The Elements of Academic Writing

This workshop series consists of eight 90-minute workshops that lead you through the writing process, from understanding the assignment to editing and revising your paper.


What Will You Learn?

These workshops are ideal for any UTM students who wish to:

  1. learn how to apply academic writing principles and approaches; and
  2. acquire skills for each stage of the writing process.

You are welcome to use material from your own courses in this series!


How to Participate

You can come to one workshop that interests you, attend a few of them, or attend the entire series! 

If you wish to earn a Co-curricular Record (CCR) notation on your transcript, you must meet all of the CCR eligibility requirements.

View the workshop schedule and registration information.


Co-Curricular Record (CCR) Eligibility Requirements

If you wish to receive a CCR notation on your university transcript, you must:

  1. attend at least six of the eight workshops; AND
  2. complete six homework assignments; AND
  3. submit a Reflective Writing Assignment at the end of the series.

Time Commitment:

If you wish to complete the entire series, it will take you between 21-40 hours, including:

  • 12 hours for workshop instruction; AND
  • 10.5 hours for the 6 required homework assignments and Reflective Writing Assignment. Global commentary on each of the homework assignments will be provided.

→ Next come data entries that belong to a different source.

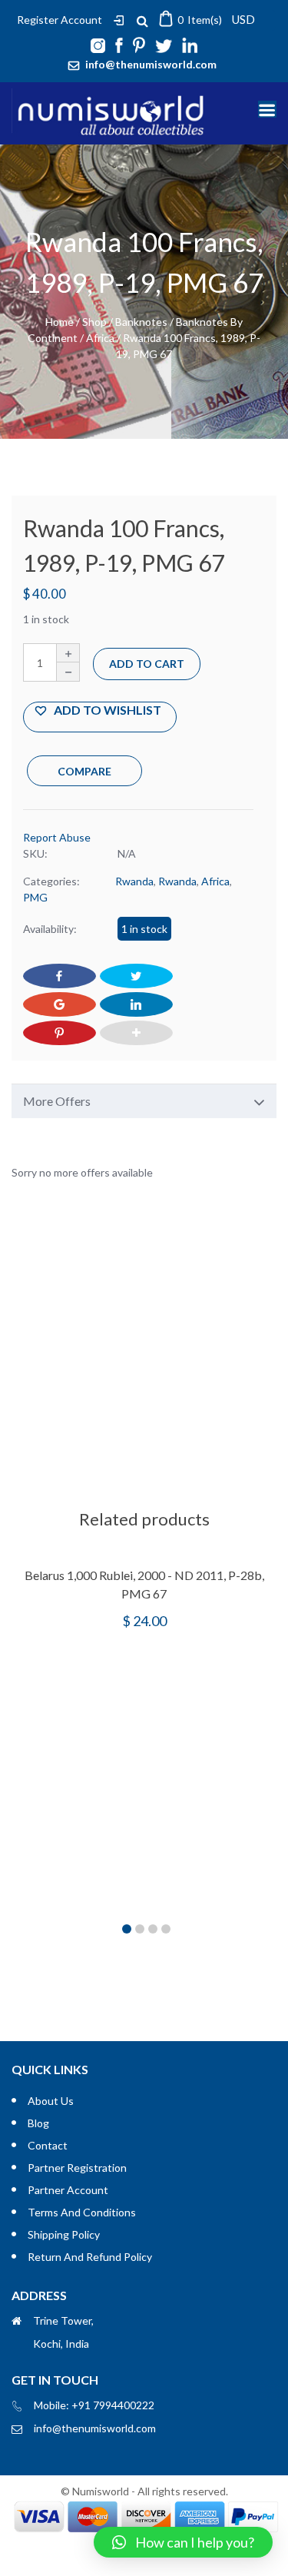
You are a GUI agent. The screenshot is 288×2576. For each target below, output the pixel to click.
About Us (51, 2100)
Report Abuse (57, 837)
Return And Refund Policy (90, 2256)
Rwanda (134, 881)
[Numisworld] (111, 130)
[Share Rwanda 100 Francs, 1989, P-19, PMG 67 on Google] (59, 1004)
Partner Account (68, 2189)
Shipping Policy (64, 2234)
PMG (35, 897)
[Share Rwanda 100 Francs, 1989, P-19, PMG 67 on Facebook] (59, 976)
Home (59, 321)
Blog (38, 2123)
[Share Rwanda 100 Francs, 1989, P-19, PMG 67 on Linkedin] (136, 1004)
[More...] (136, 1033)
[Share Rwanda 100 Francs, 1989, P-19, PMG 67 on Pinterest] (59, 1033)
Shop (94, 321)
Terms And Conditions (82, 2212)
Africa (100, 337)
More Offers (57, 1101)
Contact (48, 2145)
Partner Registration (77, 2167)
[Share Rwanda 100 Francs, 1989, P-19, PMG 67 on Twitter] (136, 976)
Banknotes (141, 321)
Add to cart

CCR Attendance Information:

Please allow up two weeks after the conclusion of the final workshop in the series for your attendance to be updated in the online system. Please contact the CCR office if you have questions about your CCR notation.


Workshop Schedule & Registration

The Elements of Academic Writing Workshop Series has concluded for the term; the next schedule and registration link will be posted on this page when available.

  • Workshops are 90 minutes long.
  • Workshops are offered in both Fall and Winter terms.
  • You can attend the modules in either term.

Workshop 1: How to understand your writing assignment

Writing assignments come in many different forms and are described in many different ways. This workshop teaches you the skills you need to a) analyze your assignment, b) understand your instructor’s expectations, and c) use that understanding to plan out your strategy for completing the assignment.

Workshop 2: How to create outlines and reverse outlines

This workshop focuses on the structure of written texts. It teaches you how to perceive, critique and model the structures that give writing its form and express its arguments.

Workshop 3: How to critique and present your argument or purpose (thesis/introductions)

Good academic writing is transparent: right from the start, the reader should have a clear understanding of the author’s purpose, argument, and structure. In this workshop, you first discuss and critique introductions of published articles, and then practice creating introductions.

Workshop 4: How to use and cite information from others

Academic writing depends on integrating the research of others with your own work, but this is not always an easy thing to do smoothly. In this workshop, you analyze the ways in which writers in your discipline use and cite the work of others, and then you practice doing it yourself and critiquing your work.

Workshop 5: How to write clear, convincing, and well-structured paragraphs

The paragraph is the basic unit of academic thought: as such, it is crucially important to be able to write paragraphs that hang together, that guide the reader, and that effectively develop your overall argument. This workshop will teach you how to create paragraphs that are coherent and cohesive, and that clearly express their point.

Workshop 6: How to write sentences that flow

In this workshop, we work outward from the subject-verb-object “kernel” that is at the heart of every English sentence, learning how to arrange and punctuate sentences so that they are easy and pleasurable to read.

Workshop 7: How to edit your work (overview)

This workshop deals with editing, or revising, on a large scale: it shows you how to see a piece of writing as a whole, how to assess it, and how to figure out what to do to fix it on the macro level.

Workshop 8: How to edit your work (line by line)

This workshop deals with editing on the sentence level: it shows you how to identify and fix awkward or incoherent sentences, and helps you develop your knowledge of grammar.